■ Instruction
Please copy out every row below word for word, leaving out the pictures.

■ Extracted data
## START
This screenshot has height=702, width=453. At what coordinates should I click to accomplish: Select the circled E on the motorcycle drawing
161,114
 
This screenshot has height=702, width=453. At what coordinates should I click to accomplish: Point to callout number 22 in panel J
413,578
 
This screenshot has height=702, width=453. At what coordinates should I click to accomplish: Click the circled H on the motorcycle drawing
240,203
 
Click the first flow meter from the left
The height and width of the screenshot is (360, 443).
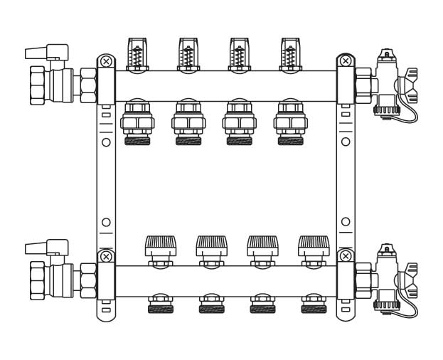[x=137, y=54]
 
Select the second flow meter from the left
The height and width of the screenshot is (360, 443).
[x=188, y=54]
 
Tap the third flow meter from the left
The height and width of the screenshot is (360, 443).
[x=240, y=54]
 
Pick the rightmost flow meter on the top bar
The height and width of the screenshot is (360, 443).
[x=290, y=54]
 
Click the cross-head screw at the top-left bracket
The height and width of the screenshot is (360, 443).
[x=106, y=62]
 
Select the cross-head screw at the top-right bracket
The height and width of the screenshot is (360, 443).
[x=346, y=62]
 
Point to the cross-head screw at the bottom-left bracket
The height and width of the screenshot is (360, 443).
[x=106, y=256]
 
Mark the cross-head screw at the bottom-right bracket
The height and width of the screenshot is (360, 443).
[x=346, y=256]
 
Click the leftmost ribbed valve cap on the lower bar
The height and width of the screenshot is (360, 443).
[x=161, y=246]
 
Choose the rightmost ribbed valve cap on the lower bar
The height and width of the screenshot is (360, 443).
[x=314, y=246]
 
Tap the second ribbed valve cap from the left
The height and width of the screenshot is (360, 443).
[x=212, y=246]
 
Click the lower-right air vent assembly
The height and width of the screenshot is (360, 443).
[x=388, y=280]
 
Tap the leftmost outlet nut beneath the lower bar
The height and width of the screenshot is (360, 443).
[x=161, y=305]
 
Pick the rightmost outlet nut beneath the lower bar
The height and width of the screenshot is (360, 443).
[x=314, y=305]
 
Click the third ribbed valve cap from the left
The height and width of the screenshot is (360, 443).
[x=263, y=246]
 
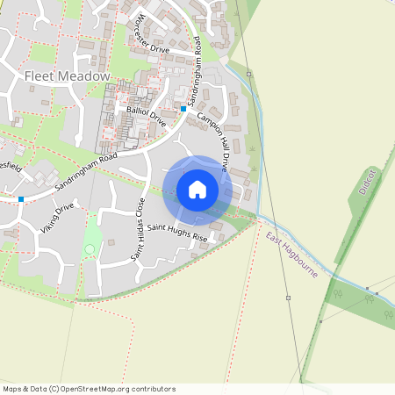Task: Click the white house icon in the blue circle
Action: pyautogui.click(x=198, y=190)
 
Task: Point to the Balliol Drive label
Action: pyautogui.click(x=146, y=116)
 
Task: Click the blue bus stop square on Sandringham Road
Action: pyautogui.click(x=183, y=109)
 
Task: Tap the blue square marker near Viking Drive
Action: pyautogui.click(x=21, y=199)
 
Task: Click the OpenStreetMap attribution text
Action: pyautogui.click(x=89, y=389)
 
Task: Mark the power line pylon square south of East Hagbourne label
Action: pyautogui.click(x=288, y=298)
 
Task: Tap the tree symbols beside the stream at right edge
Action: pyautogui.click(x=369, y=298)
## END
■ Problem solution
This screenshot has height=702, width=453. At what coordinates should I click to accomplish: Select the circled E on the motorcycle drawing
161,114
 
This screenshot has height=702, width=453. At what coordinates should I click to accomplish: Point to callout number 22 in panel J
413,578
 
This screenshot has height=702, width=453. At what coordinates should I click to accomplish: Click the circled H on the motorcycle drawing
240,203
 
Click the first flow meter from the left
The height and width of the screenshot is (360, 443).
[x=137, y=54]
 
Select the second flow meter from the left
The height and width of the screenshot is (360, 443).
[x=188, y=54]
 
Tap the third flow meter from the left
The height and width of the screenshot is (360, 443).
[x=240, y=54]
 
Pick the rightmost flow meter on the top bar
The height and width of the screenshot is (360, 443).
[x=290, y=54]
 
Click the cross-head screw at the top-left bracket
The height and width of the screenshot is (360, 443).
[x=106, y=62]
 
Select the cross-head screw at the top-right bracket
The height and width of the screenshot is (360, 443).
[x=346, y=62]
 
Point to the cross-head screw at the bottom-left bracket
The height and width of the screenshot is (360, 443).
[x=106, y=256]
 
Mark the cross-head screw at the bottom-right bracket
The height and width of the screenshot is (360, 443).
[x=346, y=256]
 
Click the leftmost ribbed valve cap on the lower bar
The height and width of the screenshot is (360, 443).
[x=161, y=246]
 
Choose the rightmost ribbed valve cap on the lower bar
The height and width of the screenshot is (360, 443).
[x=314, y=246]
 
Tap the second ribbed valve cap from the left
The height and width of the screenshot is (360, 443).
[x=212, y=246]
 
Click the lower-right air vent assembly
The height and width of the screenshot is (360, 443).
[x=388, y=280]
 
Tap the leftmost outlet nut beneath the lower bar
The height and width of the screenshot is (360, 443).
[x=161, y=305]
 
Pick the rightmost outlet nut beneath the lower bar
The height and width of the screenshot is (360, 443).
[x=314, y=305]
 
Click the third ribbed valve cap from the left
The height and width of the screenshot is (360, 443).
[x=263, y=246]
 
Task: Click the white house icon in the blue circle
Action: pyautogui.click(x=198, y=190)
 
Task: Point to the Balliol Drive label
Action: pyautogui.click(x=146, y=116)
 
Task: Click the blue bus stop square on Sandringham Road
Action: pyautogui.click(x=183, y=109)
 
Task: Tap the blue square marker near Viking Drive
Action: pyautogui.click(x=21, y=199)
 
Task: Click the OpenStreetMap attribution text
Action: pyautogui.click(x=89, y=389)
 
Task: Mark the power line pylon square south of East Hagbourne label
Action: pyautogui.click(x=288, y=298)
 
Task: Tap the tree symbols beside the stream at right edge
Action: pyautogui.click(x=369, y=298)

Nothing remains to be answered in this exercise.